Le había dicho a Mick que era frígida, pero no le había dicho lo más importante: que su relación era imposible. Que ella no servía como mujer, como pareja y amante.
Se quitó la última horquilla y la tiró a la pared. Después de lo de Todd, había sufrido. Pero no como en ese momento. Todd no tenía dos arrogantes, exasperantes hijas a las que Kat quería enormemente. Y Todd no era Mick, a quien ella quería con toda su alma.
Si no le doliera tanto, de manera tan terrible, sin duda lloraría. ¿Cómo podía haber sido tan estúpida como para dejar que Mick llegara a serlo todo para ella?

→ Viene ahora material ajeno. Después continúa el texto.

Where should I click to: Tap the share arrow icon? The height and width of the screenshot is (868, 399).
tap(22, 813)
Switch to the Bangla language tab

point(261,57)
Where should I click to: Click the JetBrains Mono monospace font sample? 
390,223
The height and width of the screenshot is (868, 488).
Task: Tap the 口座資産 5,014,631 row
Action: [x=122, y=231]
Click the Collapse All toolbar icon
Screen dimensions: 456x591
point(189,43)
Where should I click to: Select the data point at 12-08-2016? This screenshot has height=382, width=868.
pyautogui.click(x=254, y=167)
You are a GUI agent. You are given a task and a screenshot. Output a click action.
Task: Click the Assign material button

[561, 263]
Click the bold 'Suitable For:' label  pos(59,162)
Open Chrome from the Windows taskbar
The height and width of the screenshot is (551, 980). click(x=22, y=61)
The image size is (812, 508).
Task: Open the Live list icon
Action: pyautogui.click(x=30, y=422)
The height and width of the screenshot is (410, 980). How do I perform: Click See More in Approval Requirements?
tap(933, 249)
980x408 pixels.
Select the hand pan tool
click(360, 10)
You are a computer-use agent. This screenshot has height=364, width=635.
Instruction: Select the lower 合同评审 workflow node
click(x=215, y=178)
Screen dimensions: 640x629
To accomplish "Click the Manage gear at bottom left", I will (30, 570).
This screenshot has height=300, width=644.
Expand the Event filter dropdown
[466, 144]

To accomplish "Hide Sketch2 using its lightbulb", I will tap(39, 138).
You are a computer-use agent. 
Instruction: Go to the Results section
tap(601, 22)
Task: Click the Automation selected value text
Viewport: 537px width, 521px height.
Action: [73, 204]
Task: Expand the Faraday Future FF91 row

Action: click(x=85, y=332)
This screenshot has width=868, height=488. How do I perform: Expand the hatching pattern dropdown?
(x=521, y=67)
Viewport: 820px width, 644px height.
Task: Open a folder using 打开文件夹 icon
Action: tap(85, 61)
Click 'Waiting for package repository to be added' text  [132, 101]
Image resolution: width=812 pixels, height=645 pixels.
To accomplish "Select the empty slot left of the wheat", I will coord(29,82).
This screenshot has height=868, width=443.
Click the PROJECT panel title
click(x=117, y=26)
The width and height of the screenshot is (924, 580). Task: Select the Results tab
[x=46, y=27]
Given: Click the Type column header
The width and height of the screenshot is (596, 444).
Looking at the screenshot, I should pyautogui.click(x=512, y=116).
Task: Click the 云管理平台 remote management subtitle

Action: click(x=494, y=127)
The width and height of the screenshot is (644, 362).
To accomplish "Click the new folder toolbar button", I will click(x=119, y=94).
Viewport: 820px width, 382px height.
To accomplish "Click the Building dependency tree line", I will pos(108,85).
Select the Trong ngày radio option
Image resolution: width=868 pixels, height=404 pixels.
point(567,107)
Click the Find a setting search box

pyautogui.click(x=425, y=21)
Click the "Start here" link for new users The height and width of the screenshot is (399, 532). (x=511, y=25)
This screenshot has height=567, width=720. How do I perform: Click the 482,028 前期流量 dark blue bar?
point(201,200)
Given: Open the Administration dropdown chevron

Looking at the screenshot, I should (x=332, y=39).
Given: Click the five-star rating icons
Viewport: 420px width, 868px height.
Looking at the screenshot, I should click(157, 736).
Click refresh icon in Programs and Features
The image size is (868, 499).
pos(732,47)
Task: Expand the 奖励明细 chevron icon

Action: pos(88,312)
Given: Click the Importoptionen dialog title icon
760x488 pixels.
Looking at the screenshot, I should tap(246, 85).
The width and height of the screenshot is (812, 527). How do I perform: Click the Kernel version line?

Mick no había comprado condones desde que era un adolescente. Entonces, los paquetes estaban escondidos debajo del mostrador. El farmacéutico siempre estaba ocupado, así que para comprarlos había que pedírselos a una mujer… siempre una mujer… y ella siempre repetía el encargo de forma que todos en la farmacia podían oírlo. Todavía recordaba haberse sentido como un pervertido. Se alegró de ser ya adulto y de que los tiempos hubieran cambiado.
Con un tubo de pasta de dientes en una mano y un frasco de enjuague para la boca en la otra, estaba de pie cerca de las toallas de papel. En la casa ya no había toallas de papel, de modo que tenía una buena excusa para estar allí. Era un mero accidente que fuera lo bastante alto para ver lo que había en el estante de los condones.
Los tiempos habían cambiado definitivamente.
¡Cielos, había millones de marcas! Todo lo que él recordaba eran dos marcas diferentes. Esas compañías todavía existían pero ofrecían una gama más variada. Uno podía comprar los condones en paquetes, o en caja. Se podían comprar lubricados, sin lubricar, acanalados o lisos. Se podían comprar perfumados, de distintos colores.